Sugar Hill Capital Partners bought the collection of
buildings from E&M for more than $250 million, sources told The Real Deal.
The buildings are concentrated on the blocks just north of
the northwest corner of Central Park, between Manhattan and St. Nicholas’
avenues.
“As a Harlem-based real estate company that integrates sustainability,
preservation, design and the arts in historical properties, we feel a
responsibility to our neighbors and the local community to steward these
buildings with great care for years to come,” Jay Solomon, Sugar Hill’s chief
creative officer, told TRD.
Nearly two dozen sales – valued at a few million dollars
each – have started to hit public records over the past two days. Those that
have been recorded so far for a combined value of more than $87 million. But
sources familiar with the package said
it totals about 50 buildings valued more than $250 million.
The most expensive of the properties to show up in public
records so far is the 24-unit building 120 West 112th Street, which traded for
$8.2 million.
Sugar Hill declined to comment on the total size of the
portfolio. Solomon said the company will bring to the portfolio its program
that provides free or affordable studio workspace to local artists.

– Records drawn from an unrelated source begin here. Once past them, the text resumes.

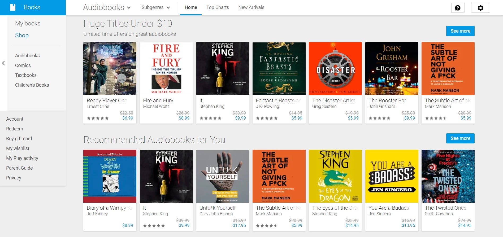The height and width of the screenshot is (237, 503).
Task: Open the help question mark icon
Action: 458,8
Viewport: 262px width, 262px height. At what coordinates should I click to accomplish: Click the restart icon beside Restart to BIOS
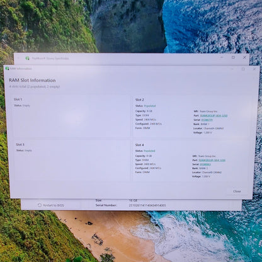pyautogui.click(x=39, y=205)
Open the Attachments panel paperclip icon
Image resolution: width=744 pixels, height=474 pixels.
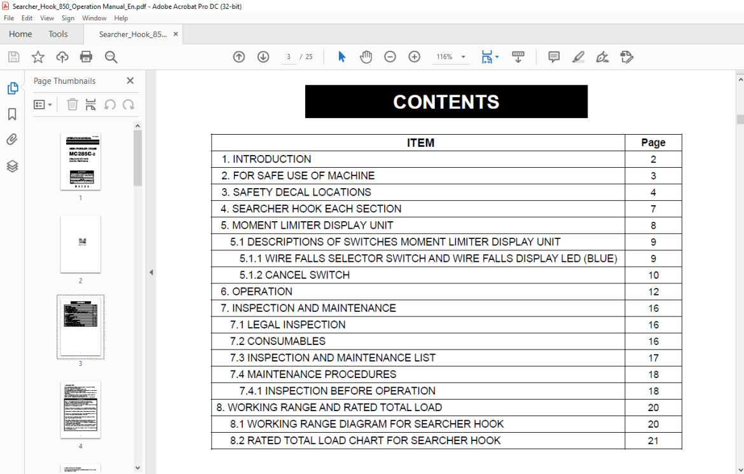12,139
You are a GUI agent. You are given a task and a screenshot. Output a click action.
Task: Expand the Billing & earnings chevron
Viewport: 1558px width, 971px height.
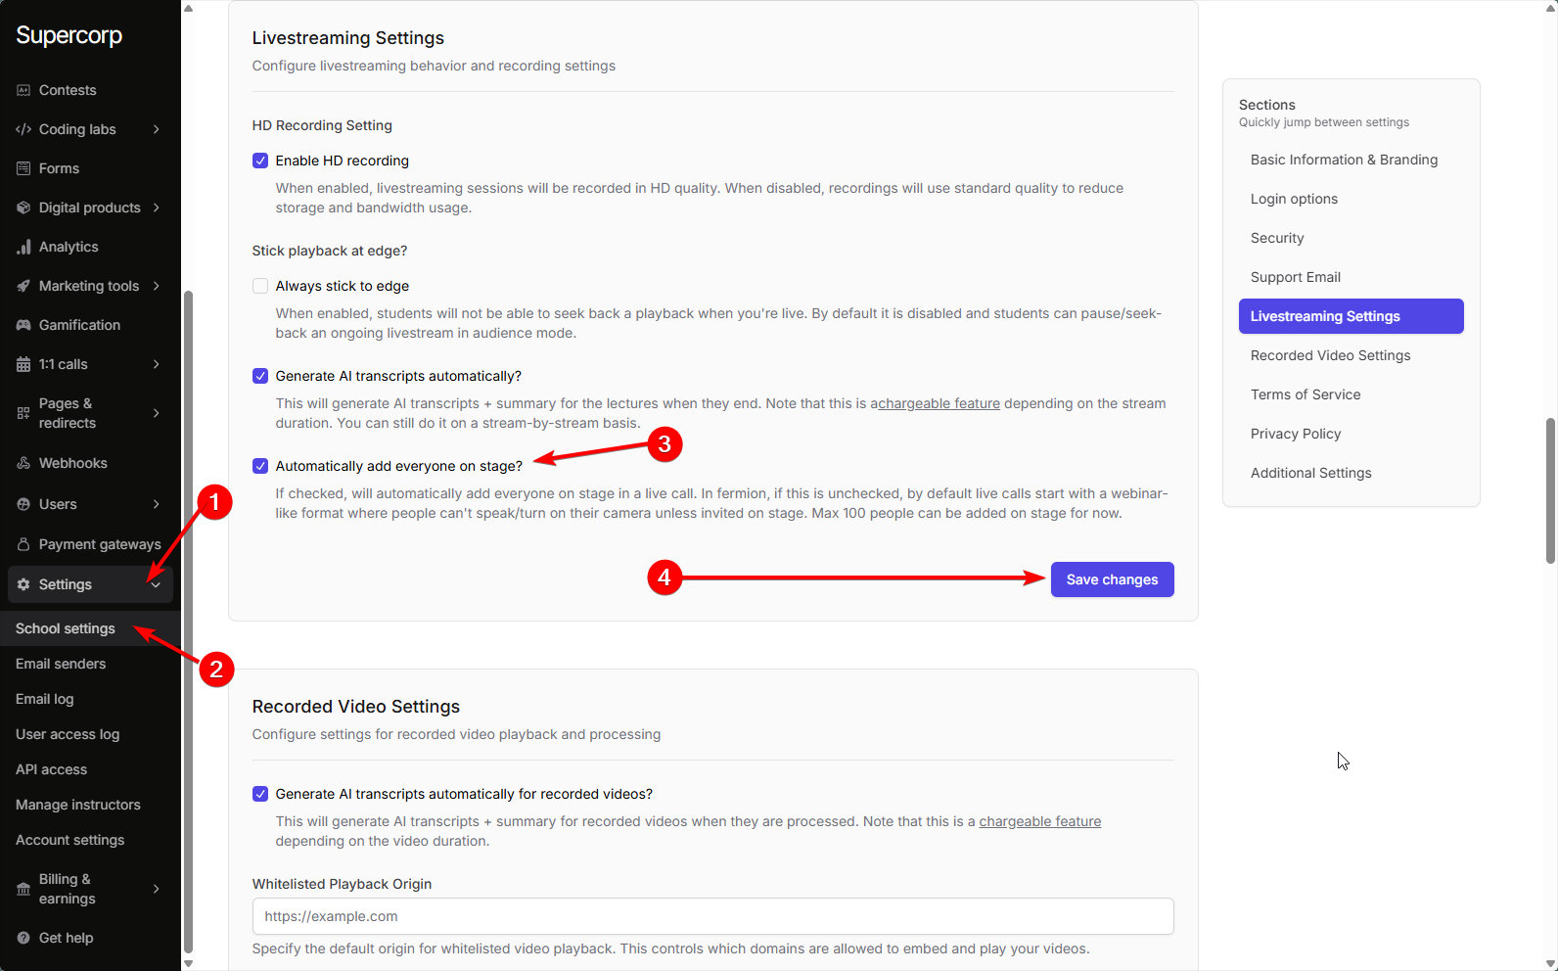(157, 889)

Representatives for E&M could not be immediately reached
for comment. Steven Vegh of Westwood Realty Associates brokered the deal. He
declined to comment.
Earlier this year, E&M sold a 21-building portfolio in
Harlem to Isaac Kassirer for $85 million.
Further north in Manhattan, E&M earlier this year was
looking to sell a nine-building portfolio in Washington Heights with an asking
price between $200 million and $215 million.

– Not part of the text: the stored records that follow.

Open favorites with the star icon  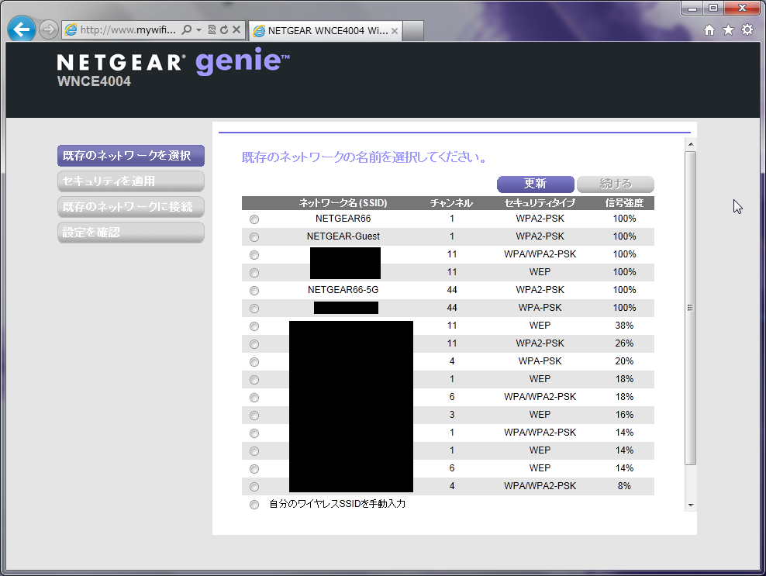click(728, 29)
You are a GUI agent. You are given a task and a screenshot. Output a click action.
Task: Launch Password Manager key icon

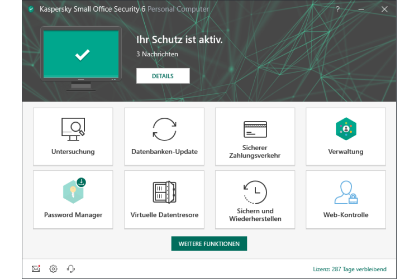pos(73,191)
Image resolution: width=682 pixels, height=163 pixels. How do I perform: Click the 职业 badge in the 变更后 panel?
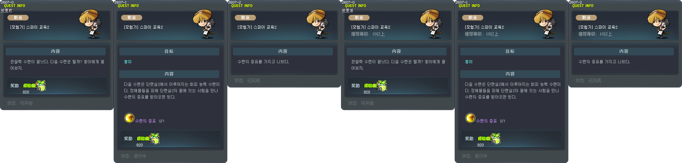(x=359, y=18)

Sugar Hill, meanwhile, has been relatively quiet on the
acquisitions front as of late. In September, the company paid $5.6 million to
buy a Crown Heights building at 932 Eastern Parkway, but it’s been some time
since the firm purchased a large portfolio.
In March of last year, Sugar Hill paid $10 million to buy an
Inwood building at 4848 Broadway from A&E Real Estate Holdings.